**What is being asked:** The answer must be an exact copy of the lines from the one containing "Screen dimensions: 2169x944" through the last line of the records, with the pictures left out.

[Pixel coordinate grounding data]
· · · · · · ·

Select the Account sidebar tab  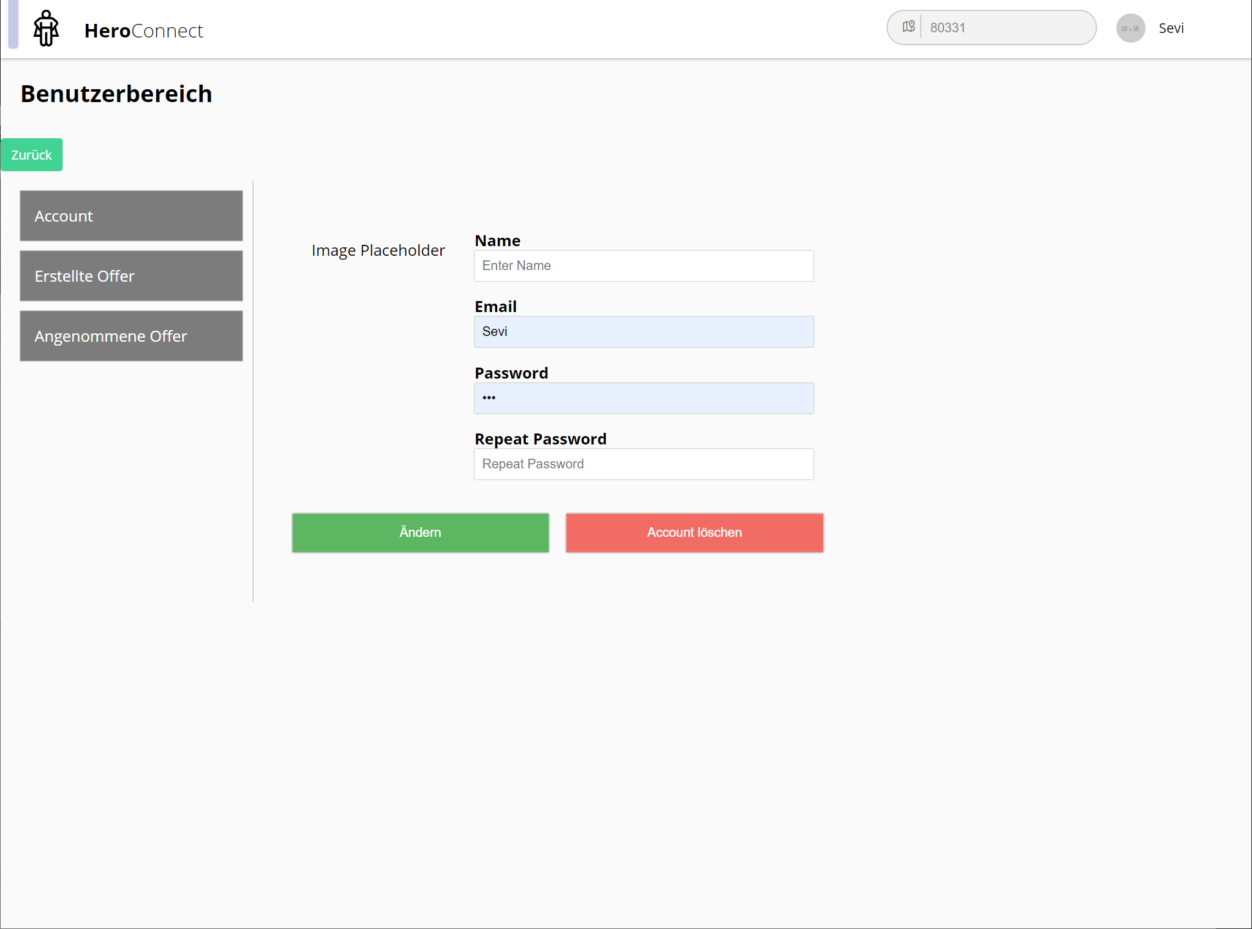point(131,216)
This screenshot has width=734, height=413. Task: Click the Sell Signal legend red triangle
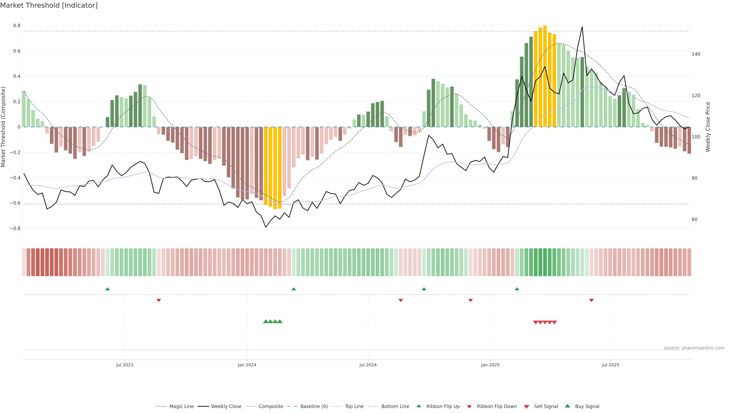[x=526, y=406]
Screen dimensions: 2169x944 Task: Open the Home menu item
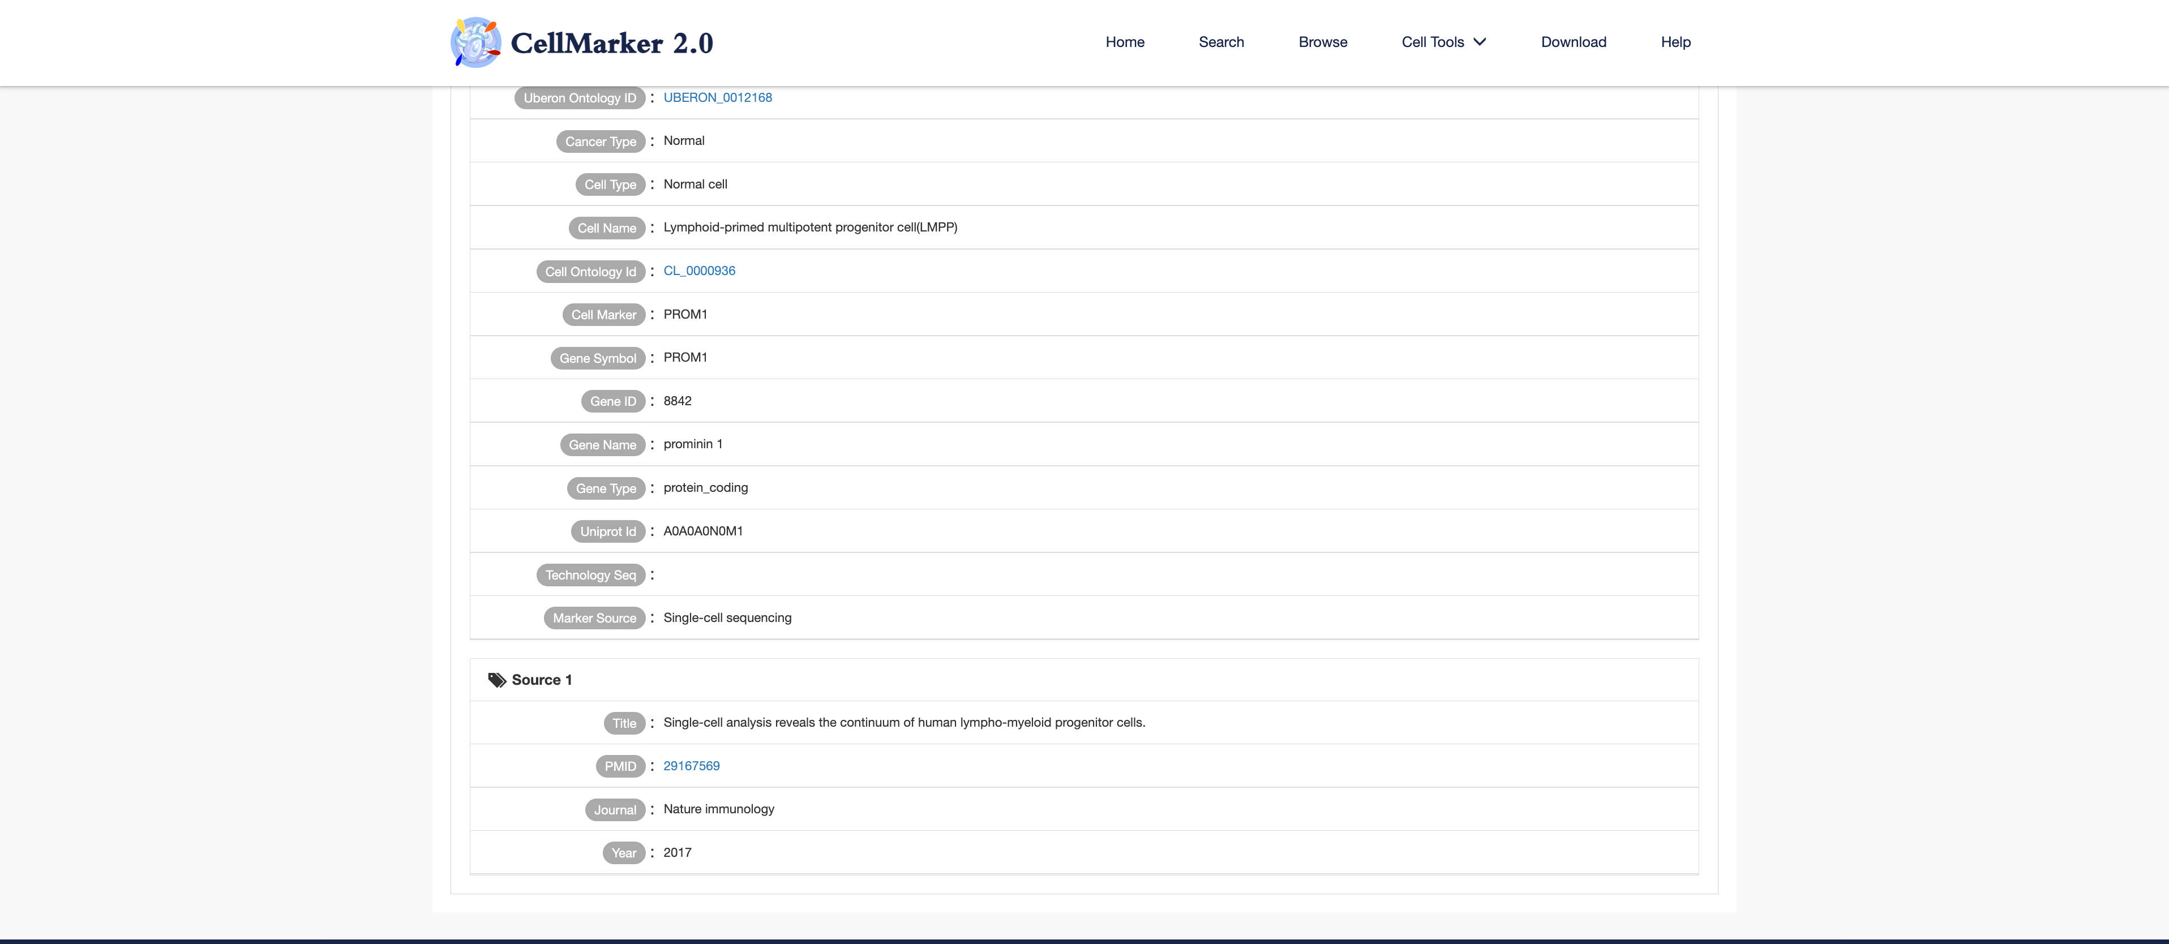click(1124, 42)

· · · · · · ·

**Result below:**
Screen dimensions: 2169x944 Task: Open the Home menu item
click(1124, 42)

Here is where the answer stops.